Paintings made with thousands of real butterfly wings. A platinum cast of a human skull, covered in thousands of diamonds. In 2012, at his last exhibition at Gagosian gallery in Beverly Hills, Hirst showed his Spot paintings, produced by assistants with his meticulous instructions. With all the above in mind, I went to see his current exhibition of his new Veil Paintings at Gagosian Beverly Hills with a dose of skepticism.

Installation shot, The Veil Paintings, Damien Hirst. Gagosian, Beverly Hills. Photo courtesy of Gagosian.

What I saw and experienced there surprised and challenged me. The 24, mostly large, abstract oil paintings have amazingly rich texture; each brushstroke becomes a tiny sculpture.

Installation shot, The Veil Paintings, Damien Hirst. Gagosian, Beverly Hills. Photo courtesy Gagosian. 

And, all of these paintings, I was told, are made by the artist himself – no assistants involved. I didn’t intend to spend more than 10-15 minutes in the gallery, but ended up exploring these paintings for almost an hour.

Installation shot, The Veil Paintings, Damien Hirst.
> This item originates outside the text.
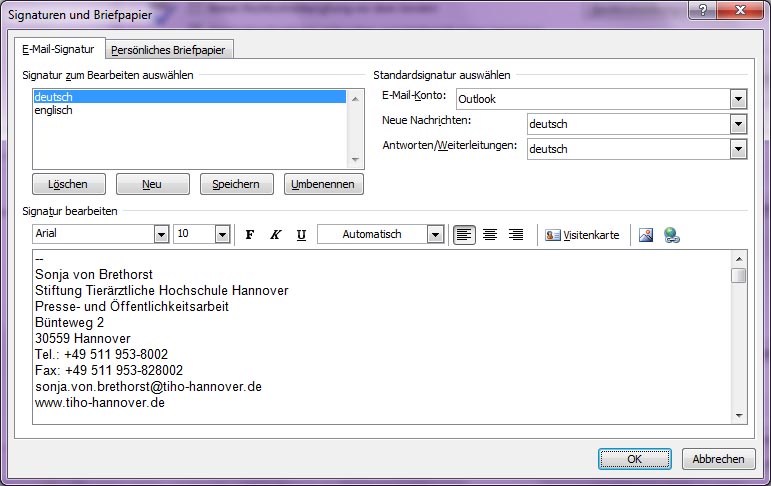Screen dimensions: 771x486
Task: Select the englisch signature in list
Action: point(53,111)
Gagosian, Beverly Hills. Photo courtesy Gagosian.  

Looking at his canvases from a distance, you may find yourself “hearing,” so to speak, the echoes of Water Lilies paintings by Claude Monet. But, if you come close, with your nose almost touching the canvas, you might discover a rolling, lush landscape of hills and forests.

Still of Damien Hirst in his studio, working on The Veil Paintings. Courtesy @DamienHirst Instagram

And, be sure that you see the paintings not only head-on, but also from the left and the right. They are like a human face that intrigues you and looks different from every angle. Definitely check out Hirst’s video on his Instagram page, to watch the artist using his paintbrush like a sword to attack the canvas. By the way, I don’t want to disappoint you, but all the paintings – most of them $1m plus – are already sold.
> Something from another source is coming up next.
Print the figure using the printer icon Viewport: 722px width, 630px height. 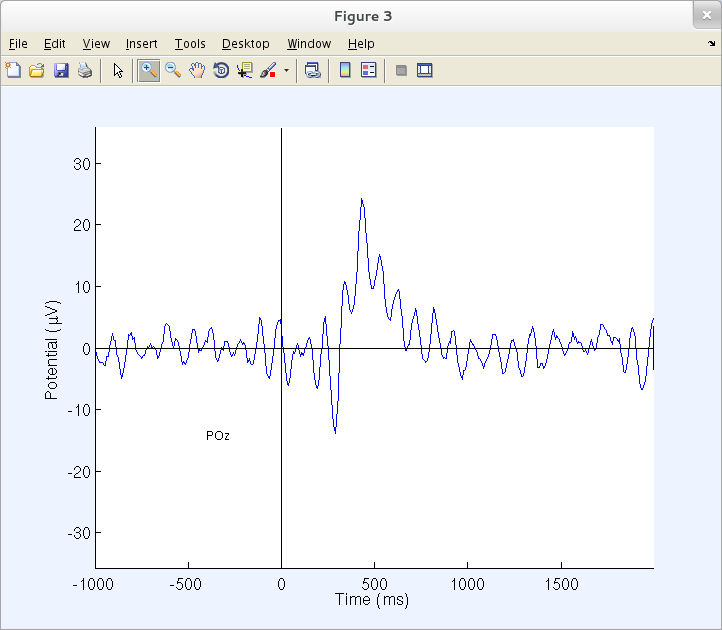pos(85,71)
Still from the trailer for Final Portrait.

But, here is a pleasure that you can afford and is still available: a new movie, Final Portrait, about Alberto Giacometti, working, sweating, swearing, while making a portrait of his friend, American critic James Lord. Usually, when I see movies about great artists, it’s rather embarrassing to see wonderful actors trying and pretending to create a masterpiece. But, here, in this movie directed by Stanley Tucci, we see Oscar-winning actor Geoffrey Rush miraculously becoming Giacometti in a movie set that meticulously recreated the artist’s studio. Several times I caught myself, thinking that I was watching a documentary, not a scripted film.

Installation shot of LACMA’s permanent collection, featuring works by Giacometti. Los Angeles. Photo by Edward Goldman.

After seeing the movie, I went to LACMA to visit its elegantly installed collection of Giacometti bronze sculptures. His mysterious, elongated, slightly tortured bronze figures bear marks, as if his fingers are still molding and shaping the texture of the surface.